-- Start Records to use --
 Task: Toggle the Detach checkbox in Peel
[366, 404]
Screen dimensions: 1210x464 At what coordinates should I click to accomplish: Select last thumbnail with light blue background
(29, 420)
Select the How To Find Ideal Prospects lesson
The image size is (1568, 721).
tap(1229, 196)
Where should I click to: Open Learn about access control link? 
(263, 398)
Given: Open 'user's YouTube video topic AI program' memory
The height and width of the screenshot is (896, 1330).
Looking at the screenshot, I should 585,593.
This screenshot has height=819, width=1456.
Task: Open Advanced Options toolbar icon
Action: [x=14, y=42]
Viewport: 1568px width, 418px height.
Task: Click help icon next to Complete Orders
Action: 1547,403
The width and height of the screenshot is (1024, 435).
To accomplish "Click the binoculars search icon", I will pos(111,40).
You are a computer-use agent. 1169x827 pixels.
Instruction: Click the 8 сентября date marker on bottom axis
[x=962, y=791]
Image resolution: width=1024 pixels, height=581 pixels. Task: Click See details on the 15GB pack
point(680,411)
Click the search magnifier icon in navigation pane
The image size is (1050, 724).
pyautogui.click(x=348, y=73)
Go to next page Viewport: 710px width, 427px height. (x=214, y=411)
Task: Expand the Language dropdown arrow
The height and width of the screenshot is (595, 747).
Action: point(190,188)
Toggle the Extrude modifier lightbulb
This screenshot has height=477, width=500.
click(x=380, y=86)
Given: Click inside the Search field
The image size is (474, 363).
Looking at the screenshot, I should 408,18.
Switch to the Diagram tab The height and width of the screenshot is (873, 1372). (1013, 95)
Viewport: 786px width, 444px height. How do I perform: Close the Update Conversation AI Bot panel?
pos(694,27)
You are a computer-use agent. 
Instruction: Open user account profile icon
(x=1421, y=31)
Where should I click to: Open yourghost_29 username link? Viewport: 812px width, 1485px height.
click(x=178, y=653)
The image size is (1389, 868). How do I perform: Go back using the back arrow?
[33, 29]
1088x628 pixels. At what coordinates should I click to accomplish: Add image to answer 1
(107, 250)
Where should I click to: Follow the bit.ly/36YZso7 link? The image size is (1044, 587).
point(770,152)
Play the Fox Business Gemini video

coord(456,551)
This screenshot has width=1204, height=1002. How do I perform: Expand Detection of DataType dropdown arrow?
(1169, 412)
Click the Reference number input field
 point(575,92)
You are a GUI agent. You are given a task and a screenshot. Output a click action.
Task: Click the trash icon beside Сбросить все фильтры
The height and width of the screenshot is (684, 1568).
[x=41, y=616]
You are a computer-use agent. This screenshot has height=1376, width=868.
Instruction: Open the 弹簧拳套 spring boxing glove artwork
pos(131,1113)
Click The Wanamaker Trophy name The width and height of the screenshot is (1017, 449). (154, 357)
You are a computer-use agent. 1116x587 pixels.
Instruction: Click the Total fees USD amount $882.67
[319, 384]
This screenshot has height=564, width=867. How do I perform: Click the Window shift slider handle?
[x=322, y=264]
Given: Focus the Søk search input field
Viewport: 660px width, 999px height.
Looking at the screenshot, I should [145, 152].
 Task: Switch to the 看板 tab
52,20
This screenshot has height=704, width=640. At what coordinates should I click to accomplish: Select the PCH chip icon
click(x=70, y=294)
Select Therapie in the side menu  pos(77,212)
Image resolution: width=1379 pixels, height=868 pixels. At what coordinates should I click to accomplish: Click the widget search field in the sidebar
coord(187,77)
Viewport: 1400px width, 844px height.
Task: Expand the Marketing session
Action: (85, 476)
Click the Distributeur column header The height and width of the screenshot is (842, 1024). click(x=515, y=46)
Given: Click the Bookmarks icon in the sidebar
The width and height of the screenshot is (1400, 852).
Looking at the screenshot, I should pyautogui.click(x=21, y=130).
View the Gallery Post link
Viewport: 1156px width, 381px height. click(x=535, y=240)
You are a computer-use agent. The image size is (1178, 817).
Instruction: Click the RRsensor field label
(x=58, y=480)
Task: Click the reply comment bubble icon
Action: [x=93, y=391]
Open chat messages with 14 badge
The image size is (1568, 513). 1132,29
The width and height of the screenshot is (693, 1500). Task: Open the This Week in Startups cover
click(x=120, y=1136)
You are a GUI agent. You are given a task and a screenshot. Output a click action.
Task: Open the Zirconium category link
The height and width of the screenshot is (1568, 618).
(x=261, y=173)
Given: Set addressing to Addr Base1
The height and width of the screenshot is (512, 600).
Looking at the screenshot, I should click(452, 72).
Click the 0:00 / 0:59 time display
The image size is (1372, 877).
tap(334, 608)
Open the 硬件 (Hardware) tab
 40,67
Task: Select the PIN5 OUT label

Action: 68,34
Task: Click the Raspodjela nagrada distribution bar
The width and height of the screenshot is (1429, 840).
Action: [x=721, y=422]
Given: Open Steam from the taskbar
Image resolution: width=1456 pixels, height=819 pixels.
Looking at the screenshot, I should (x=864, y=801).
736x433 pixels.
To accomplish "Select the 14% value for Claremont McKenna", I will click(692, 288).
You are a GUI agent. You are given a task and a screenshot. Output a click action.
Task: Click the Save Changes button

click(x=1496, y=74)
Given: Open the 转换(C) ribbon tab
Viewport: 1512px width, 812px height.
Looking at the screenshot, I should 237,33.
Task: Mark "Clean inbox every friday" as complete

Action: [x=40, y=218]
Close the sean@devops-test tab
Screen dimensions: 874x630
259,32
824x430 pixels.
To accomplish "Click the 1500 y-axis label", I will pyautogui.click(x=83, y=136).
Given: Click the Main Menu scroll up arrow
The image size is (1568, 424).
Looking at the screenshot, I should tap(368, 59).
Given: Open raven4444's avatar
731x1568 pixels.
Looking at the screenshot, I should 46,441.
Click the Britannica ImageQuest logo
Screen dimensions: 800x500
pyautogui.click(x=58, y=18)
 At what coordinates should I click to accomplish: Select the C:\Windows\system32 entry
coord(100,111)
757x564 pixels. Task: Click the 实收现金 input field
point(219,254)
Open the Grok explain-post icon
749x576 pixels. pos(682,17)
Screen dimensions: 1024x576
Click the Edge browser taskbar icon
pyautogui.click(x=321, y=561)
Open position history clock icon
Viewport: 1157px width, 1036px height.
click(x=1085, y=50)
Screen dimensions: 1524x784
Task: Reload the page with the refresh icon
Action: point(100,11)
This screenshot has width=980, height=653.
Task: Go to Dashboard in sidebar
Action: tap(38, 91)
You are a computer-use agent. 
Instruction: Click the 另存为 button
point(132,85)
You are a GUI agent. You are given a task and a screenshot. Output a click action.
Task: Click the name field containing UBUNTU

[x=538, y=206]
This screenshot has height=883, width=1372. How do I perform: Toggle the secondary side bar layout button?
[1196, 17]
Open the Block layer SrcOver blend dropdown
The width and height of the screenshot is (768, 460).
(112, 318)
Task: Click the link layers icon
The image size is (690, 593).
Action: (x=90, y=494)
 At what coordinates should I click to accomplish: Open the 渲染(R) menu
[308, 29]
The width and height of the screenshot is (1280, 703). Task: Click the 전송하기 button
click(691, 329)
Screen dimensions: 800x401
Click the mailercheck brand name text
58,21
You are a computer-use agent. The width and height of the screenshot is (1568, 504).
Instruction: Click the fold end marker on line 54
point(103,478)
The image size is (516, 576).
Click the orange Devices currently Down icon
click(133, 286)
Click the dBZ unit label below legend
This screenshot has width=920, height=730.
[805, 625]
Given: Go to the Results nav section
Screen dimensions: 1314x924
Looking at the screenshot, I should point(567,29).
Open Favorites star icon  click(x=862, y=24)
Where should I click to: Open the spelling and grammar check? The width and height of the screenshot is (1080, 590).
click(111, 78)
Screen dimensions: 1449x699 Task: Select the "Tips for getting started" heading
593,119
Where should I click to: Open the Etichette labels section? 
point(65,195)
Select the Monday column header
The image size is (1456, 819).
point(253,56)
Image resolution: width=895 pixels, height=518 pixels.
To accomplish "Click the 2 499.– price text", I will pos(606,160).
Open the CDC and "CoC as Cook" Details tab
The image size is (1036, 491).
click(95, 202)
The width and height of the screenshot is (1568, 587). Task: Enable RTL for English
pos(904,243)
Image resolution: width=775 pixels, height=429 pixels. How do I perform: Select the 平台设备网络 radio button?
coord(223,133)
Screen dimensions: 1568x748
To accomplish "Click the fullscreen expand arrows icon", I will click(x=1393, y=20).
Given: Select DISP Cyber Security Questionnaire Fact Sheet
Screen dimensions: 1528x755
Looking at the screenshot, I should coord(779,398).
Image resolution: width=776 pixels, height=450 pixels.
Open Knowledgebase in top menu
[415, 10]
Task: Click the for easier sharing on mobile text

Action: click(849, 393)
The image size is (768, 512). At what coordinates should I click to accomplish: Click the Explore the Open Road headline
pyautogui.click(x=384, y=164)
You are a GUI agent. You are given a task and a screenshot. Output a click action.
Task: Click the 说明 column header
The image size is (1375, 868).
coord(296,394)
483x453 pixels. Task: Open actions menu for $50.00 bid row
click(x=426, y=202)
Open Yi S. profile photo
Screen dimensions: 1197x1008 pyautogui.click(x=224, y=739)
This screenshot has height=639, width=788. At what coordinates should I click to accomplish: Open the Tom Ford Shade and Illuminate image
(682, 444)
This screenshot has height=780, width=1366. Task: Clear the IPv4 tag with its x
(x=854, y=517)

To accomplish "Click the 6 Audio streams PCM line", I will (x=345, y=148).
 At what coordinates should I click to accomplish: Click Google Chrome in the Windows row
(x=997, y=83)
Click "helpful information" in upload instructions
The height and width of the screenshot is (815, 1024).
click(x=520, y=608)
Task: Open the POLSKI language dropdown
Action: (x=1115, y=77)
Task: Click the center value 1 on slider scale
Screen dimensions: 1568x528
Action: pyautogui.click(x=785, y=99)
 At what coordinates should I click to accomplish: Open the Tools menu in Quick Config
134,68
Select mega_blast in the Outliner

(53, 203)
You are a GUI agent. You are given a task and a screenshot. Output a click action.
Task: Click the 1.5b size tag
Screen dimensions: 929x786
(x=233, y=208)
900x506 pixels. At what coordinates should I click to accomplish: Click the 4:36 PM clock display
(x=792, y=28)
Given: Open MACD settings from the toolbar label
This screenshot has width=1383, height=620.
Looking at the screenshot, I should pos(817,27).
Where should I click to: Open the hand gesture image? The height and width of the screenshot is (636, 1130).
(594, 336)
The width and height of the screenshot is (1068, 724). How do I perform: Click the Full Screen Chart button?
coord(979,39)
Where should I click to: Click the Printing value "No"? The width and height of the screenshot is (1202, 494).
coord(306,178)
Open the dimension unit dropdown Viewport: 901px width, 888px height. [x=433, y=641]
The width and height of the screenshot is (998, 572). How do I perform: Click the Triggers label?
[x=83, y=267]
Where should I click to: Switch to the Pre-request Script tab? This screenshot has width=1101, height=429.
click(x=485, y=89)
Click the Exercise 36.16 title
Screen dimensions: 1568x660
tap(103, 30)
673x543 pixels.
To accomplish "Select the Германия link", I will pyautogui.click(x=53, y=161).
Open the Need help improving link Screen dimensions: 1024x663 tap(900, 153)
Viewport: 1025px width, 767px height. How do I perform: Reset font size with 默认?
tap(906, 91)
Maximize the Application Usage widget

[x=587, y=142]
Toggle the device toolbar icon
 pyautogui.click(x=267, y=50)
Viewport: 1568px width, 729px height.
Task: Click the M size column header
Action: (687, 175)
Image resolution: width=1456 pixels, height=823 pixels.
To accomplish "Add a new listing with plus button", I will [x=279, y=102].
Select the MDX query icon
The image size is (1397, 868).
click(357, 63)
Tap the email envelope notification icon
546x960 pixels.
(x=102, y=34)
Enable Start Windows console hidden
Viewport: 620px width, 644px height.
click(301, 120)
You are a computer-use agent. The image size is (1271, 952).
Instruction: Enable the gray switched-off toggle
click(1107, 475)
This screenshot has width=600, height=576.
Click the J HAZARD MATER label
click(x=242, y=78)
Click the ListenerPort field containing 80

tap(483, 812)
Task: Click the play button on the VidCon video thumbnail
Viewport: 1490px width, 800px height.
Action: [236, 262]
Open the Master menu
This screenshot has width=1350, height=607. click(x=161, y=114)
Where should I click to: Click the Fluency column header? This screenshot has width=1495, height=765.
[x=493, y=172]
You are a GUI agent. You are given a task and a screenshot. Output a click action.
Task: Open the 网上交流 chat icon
-- End Records to use --
### Problem to solve
Retype the part of the material that opens with the line containing "Go to next page" and closes with the line containing "(1169, 412)", including both of those lines.

### Result of the task
Go to next page Viewport: 710px width, 427px height. (x=214, y=411)
Task: Expand the Language dropdown arrow
The height and width of the screenshot is (595, 747).
Action: point(190,188)
Toggle the Extrude modifier lightbulb
This screenshot has height=477, width=500.
click(x=380, y=86)
Given: Click inside the Search field
The image size is (474, 363).
Looking at the screenshot, I should 408,18.
Switch to the Diagram tab The height and width of the screenshot is (873, 1372). (1013, 95)
Viewport: 786px width, 444px height. How do I perform: Close the Update Conversation AI Bot panel?
pos(694,27)
You are a computer-use agent. 
Instruction: Open user account profile icon
(x=1421, y=31)
Where should I click to: Open yourghost_29 username link? Viewport: 812px width, 1485px height.
click(x=178, y=653)
The image size is (1389, 868). How do I perform: Go back using the back arrow?
[33, 29]
1088x628 pixels. At what coordinates should I click to accomplish: Add image to answer 1
(107, 250)
Where should I click to: Follow the bit.ly/36YZso7 link? The image size is (1044, 587).
point(770,152)
Play the Fox Business Gemini video

coord(456,551)
This screenshot has width=1204, height=1002. How do I perform: Expand Detection of DataType dropdown arrow?
(1169, 412)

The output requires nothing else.